Retype exactly the lines that run from the start of the data to the line holding "Given: Click the rules count value 6", including both, and only those.

_EXERCISE INPUTS:_
######

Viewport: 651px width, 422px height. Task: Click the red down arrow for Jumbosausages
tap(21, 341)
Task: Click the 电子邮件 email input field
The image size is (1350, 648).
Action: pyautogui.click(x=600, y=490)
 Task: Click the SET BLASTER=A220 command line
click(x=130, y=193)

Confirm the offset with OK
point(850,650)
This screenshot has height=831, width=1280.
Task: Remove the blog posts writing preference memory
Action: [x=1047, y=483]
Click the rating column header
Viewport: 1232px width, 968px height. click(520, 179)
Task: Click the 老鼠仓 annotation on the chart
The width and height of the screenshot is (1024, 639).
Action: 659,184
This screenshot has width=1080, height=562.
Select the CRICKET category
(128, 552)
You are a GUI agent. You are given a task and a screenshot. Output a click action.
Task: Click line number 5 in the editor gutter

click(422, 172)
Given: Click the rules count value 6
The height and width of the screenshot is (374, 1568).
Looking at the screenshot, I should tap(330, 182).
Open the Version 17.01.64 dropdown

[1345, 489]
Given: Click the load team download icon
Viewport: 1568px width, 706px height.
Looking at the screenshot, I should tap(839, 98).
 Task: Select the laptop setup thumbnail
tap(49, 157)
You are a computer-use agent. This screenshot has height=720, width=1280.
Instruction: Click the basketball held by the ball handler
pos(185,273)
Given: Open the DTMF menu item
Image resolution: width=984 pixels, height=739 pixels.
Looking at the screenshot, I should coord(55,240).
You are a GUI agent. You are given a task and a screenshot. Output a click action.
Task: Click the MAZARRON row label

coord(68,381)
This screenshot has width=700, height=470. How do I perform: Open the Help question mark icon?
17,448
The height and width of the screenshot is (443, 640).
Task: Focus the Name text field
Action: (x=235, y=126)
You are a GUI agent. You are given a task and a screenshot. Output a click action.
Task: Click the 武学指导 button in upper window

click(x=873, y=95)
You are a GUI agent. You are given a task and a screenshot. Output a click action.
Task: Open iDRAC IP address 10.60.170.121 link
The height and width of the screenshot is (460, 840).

######

_REPLY:_
Viewport: 651px width, 422px height. Task: Click the red down arrow for Jumbosausages
tap(21, 341)
Task: Click the 电子邮件 email input field
The image size is (1350, 648).
Action: pyautogui.click(x=600, y=490)
 Task: Click the SET BLASTER=A220 command line
click(x=130, y=193)

Confirm the offset with OK
point(850,650)
This screenshot has height=831, width=1280.
Task: Remove the blog posts writing preference memory
Action: [x=1047, y=483]
Click the rating column header
Viewport: 1232px width, 968px height. click(520, 179)
Task: Click the 老鼠仓 annotation on the chart
The width and height of the screenshot is (1024, 639).
Action: 659,184
This screenshot has width=1080, height=562.
Select the CRICKET category
(128, 552)
You are a GUI agent. You are given a task and a screenshot. Output a click action.
Task: Click line number 5 in the editor gutter

click(422, 172)
Given: Click the rules count value 6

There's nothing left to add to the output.